Cryptocurrency data aggregator CoinGecko confirmed a data breach on the third-party email management platform GetResponse. On June 6, following reports of a new wave of crypto airdrop scams, CoinGecko confirmed that GetResponse had suffered a data breach on June 5, allowing attackers to export the contact information of over 1.9 million CoinGecko users.
CoinGecko’s Breach Statement
CoinGecko’s announcement on June 7 stated that the security breach occurred due to a compromised employee account:
“An attacker compromised a GetResponse employee’s account, leading to the breach.
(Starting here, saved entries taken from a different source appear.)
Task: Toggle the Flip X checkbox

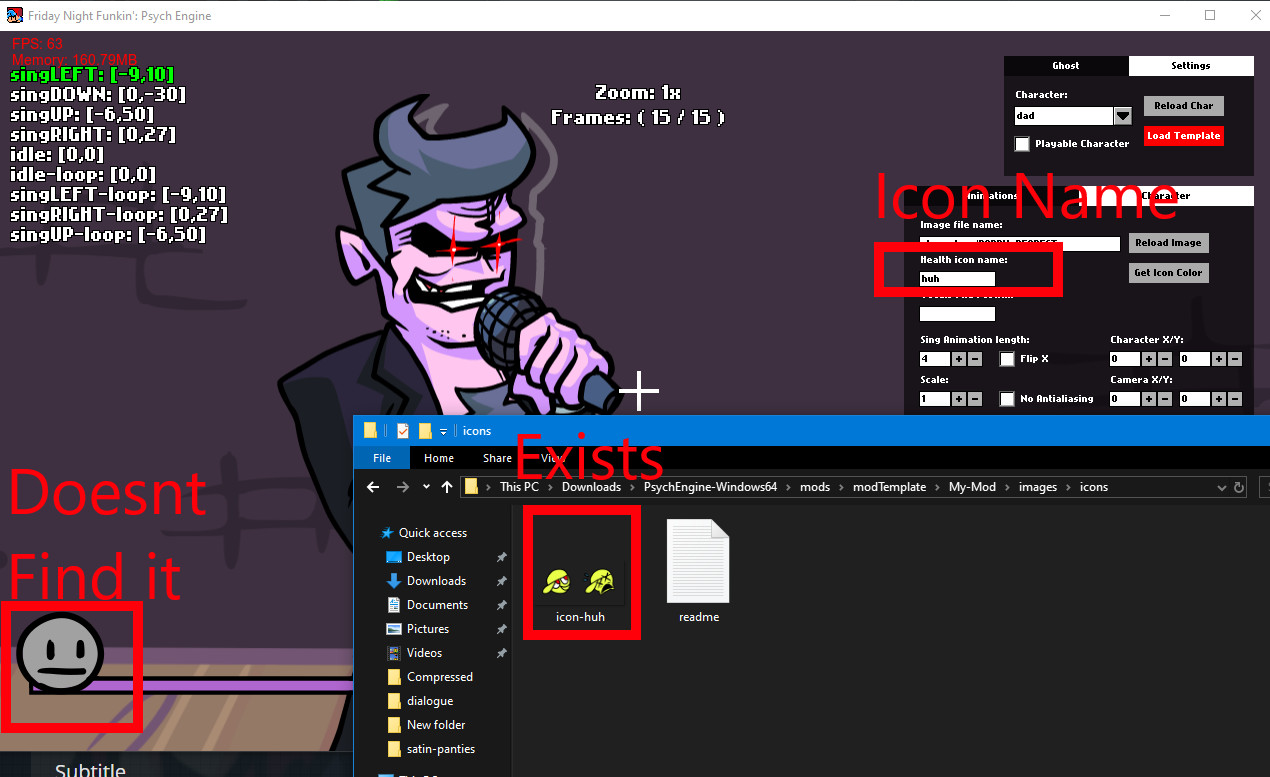Action: (x=1007, y=359)
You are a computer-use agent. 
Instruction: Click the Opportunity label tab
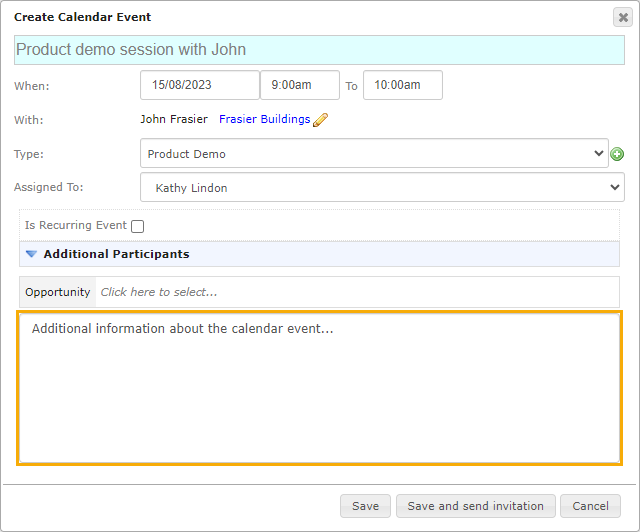(58, 292)
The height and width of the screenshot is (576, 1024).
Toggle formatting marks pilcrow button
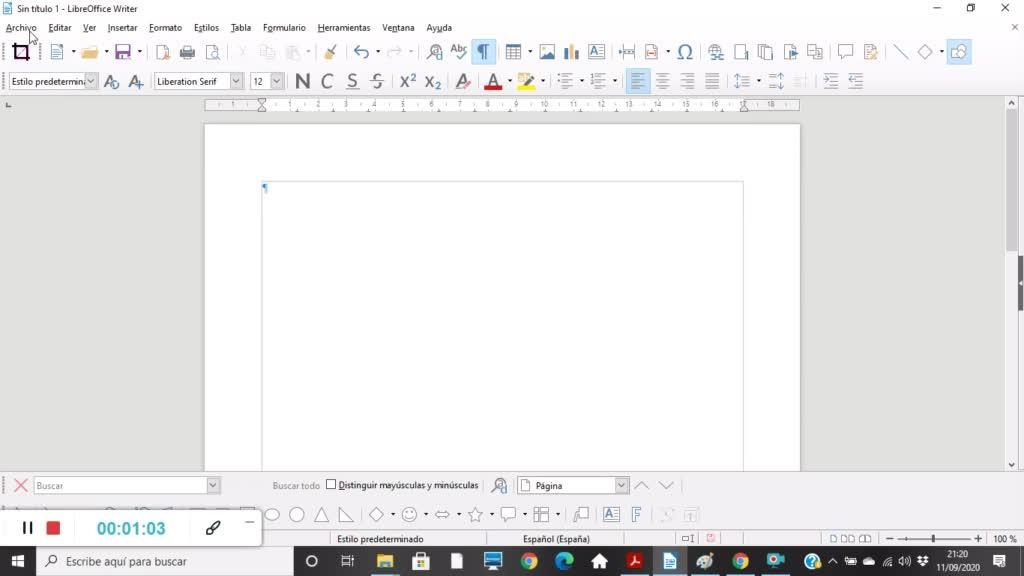(483, 52)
We received confirmation from the GetResponse team on June 6 that a data breach had occurred.”
The compromised data includes users’ names, email addresses, IP addresses, locations of opened emails, registration dates, and other metadata such as subscription plans. According to CoinGecko, although the main email domain was not compromised, the attacker managed to send a total of 23,723 phishing emails.
“The attacker exported 1,916,596 individuals from CoinGecko’s GetResponse account and sent phishing emails to 23,723 emails from another GetResponse customer’s account.”
Phishing attacks involve hackers aiming to steal sensitive information such as crypto wallet private keys. Other phishing attacks, known as address poisoning scams, aim to trick investors into willingly sending funds to a fake address resembling one they previously interacted with.
Security Issues in the Blockchain Field
According to Hakan Ünal, a senior blockchain scientist at blockchain security firm Cyvers, users should double-check the authenticity of emails and ensure they have two-factor authentication (2FA) on crypto platforms to protect against phishing emails. Ünal stated:
“The most immediate concern is the risk faced by individuals who may receive these compromised emails. To stay safe, users need to verify the authenticity of such emails and enable multi-factor authentication on all crypto accounts.”
Private key and personal data leaks have become the primary reason behind cryptocurrency-related attacks, as exploiters target the lowest-hanging fruit instead of infiltrating more complex protocols. According to Merkle Science’s 2024 HackHub report, over 55% of digital assets compromised in 2023 were lost due to private key leaks.